-- Begin DOCUMENT SECTION --
Ashley finally decided to publish her work independently on Kindle.  She released three or four of her previously written titles each month and found an audience relatively quickly.  Her readership expanded after a major blogger reviewed one of her novels, Sweet Dreams. Between her day job and her writing and publishing efforts, Ashley worked, on average, 14–16 hours a day, seven days a week, for years.  Once her writing career reached a certain threshold, Ashley hired help; she now has an assistant and works with graphic designers, proofreaders, and copyeditors.

In 2013, Ashley signed her first traditional publishing contract, with Grand Central Publishing's Forever line.  As of 2019, she had released three series' worth of books through traditional publishing.  Ashley chose to foray into traditional publishing for two primary reasons.  First, she wanted to improve her craft by working with an experienced editor.  Second, she wanted to make her books more accessible.  With traditional publishing, her novels would be available in print as well as ebooks, which would expand her audience to people without ereaders and those who liked to browse bookstores and libraries.  Ashley insisted that her publisher keep ebook prices low, at $3.99, to ensure that readers weren't priced out.  In an interview in 2019, she noted that her "print sales are abysmal"; most of her income comes from ebook sales and merchandise that she creates based on her books.

Passionflix purchased the film rights to several of Ashley's novels.  The Will, based on Ashley's novel of the same name, was released on February 14, 2020.  It was directed by Louise Alston and starred Megan Dodds, Chris McKenna, Martin Dingle-Wall and Patrick Byas.  In 2020, Passionflix will be filming an adaption of Ashleys' "Three Wishes".

As of 2019, Ashley had published more than 60 novels, which have been translated into 14 languages and sold a combined three million copies.
-- End DOCUMENT SECTION --
» TASK INSTRUCTIONS
[a] In the passage on Ashley's writing career, recast the paragraph beginning "In 2013, Ashley signed" as a short bulleted list that keeps its main facts.
[b] Write the next part of the passage on Ashley's writing career, picking up after its final sentence.
-- Begin DATA SHOWN --
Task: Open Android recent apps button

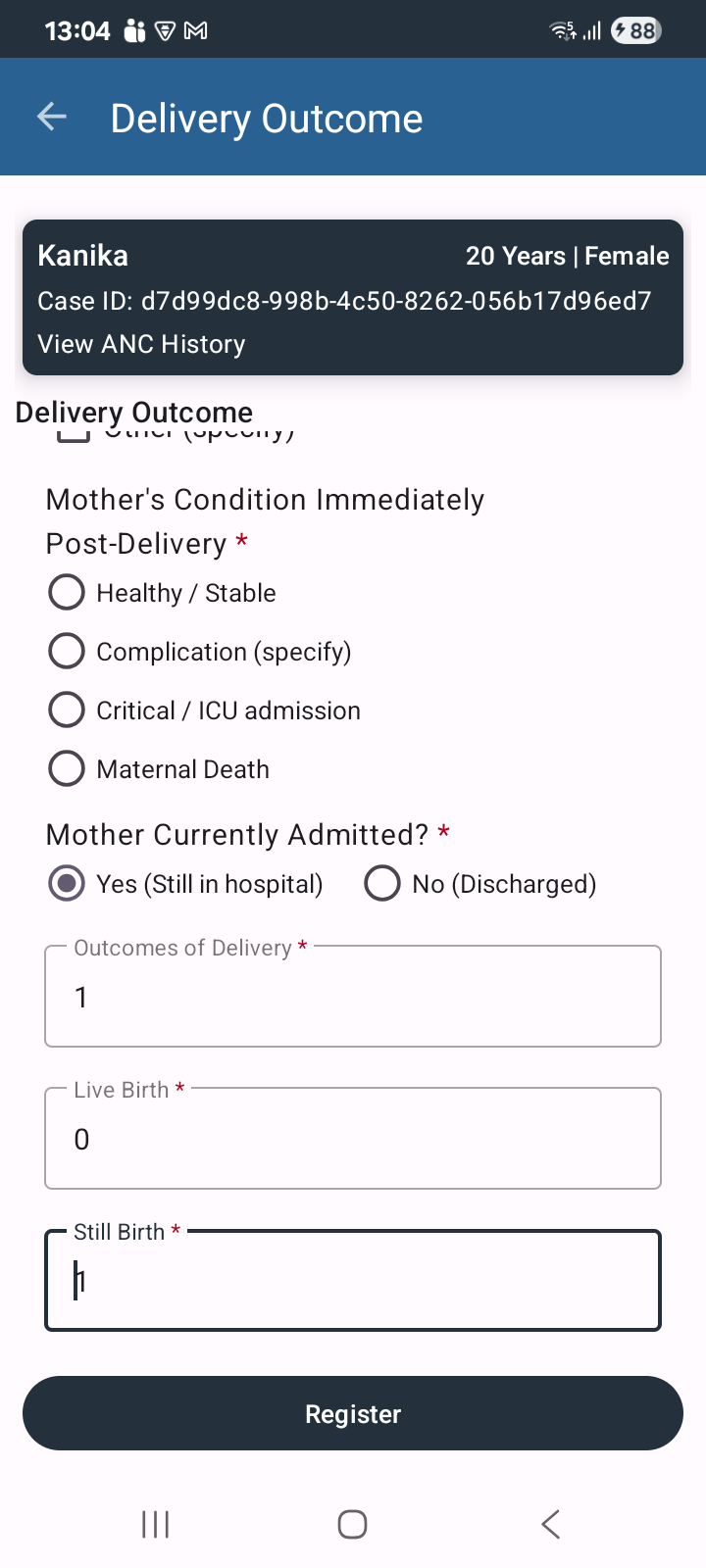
-- End DATA SHOWN --
» ANSWERS TO THE EXERCISES
[a]
- In 2013, Ashley signed her first traditional publishing contract, with Grand Central Publishing's Forever line. By 2019 she had released three series through traditional publishing.
- She had two main reasons. She wanted to improve her craft with an experienced editor. She also wanted to make her books more accessible, because print editions reach people without ereaders and those who browse bookstores and libraries.
- She had her publisher keep ebook prices low, at $3.99, so readers weren't priced out.
- In a 2019 interview she called her print sales "abysmal." Most of her income comes from ebook sales and from merchandise based on her books.

[b]
Reception
Her novel Raid was on the USA Today bestseller list.  Own the Wind placed on the New York Times bestseller list.  She won the Romantic Times Book Reviews Reviewer's Choice Award for Best Romantic Suspense for Law Man, and the Romance Reviews Reader's Choice Award for Ride Steady.  She was nominated for Romantic Times awards for Best Independent Contemporary Romance (Hold On) and Best Contemporary Romance (Breathe).  Four of her novels (Motorcycle Man, The Will, 'Ride Steady, and The Hookup'') have been finalists for Goodreads Choice Awards in the Romance category.

Writing
As influences, Ashley cites Janet Evanovich, Judith McNaught, JK Rowling, Carl Hiaasen.

In interviews, Ashley states that she struggled with sleep due to an active mind, which she turned to creating stories that she continued developing over time. Her heroes are often Alpha males with the heroine bringing a strong character to match them. Her heroines run the gamut from independent women who run their own businesses to more traditional women whose utmost goal is to become a mother.  Family, friends and music are recurring thematic elements. She claims that she does not tone down or restrict her characters into the typical hero and heroines found in romance novels, this being part of the reason for rejections by traditional publishers. She notes that "I celebrate imperfections. ...None of my characters are perfect. They don’t say the right thing. They get exhausted and they pick at each other and they bicker."  She has written racially diverse characters, as well as LGBTQ characters.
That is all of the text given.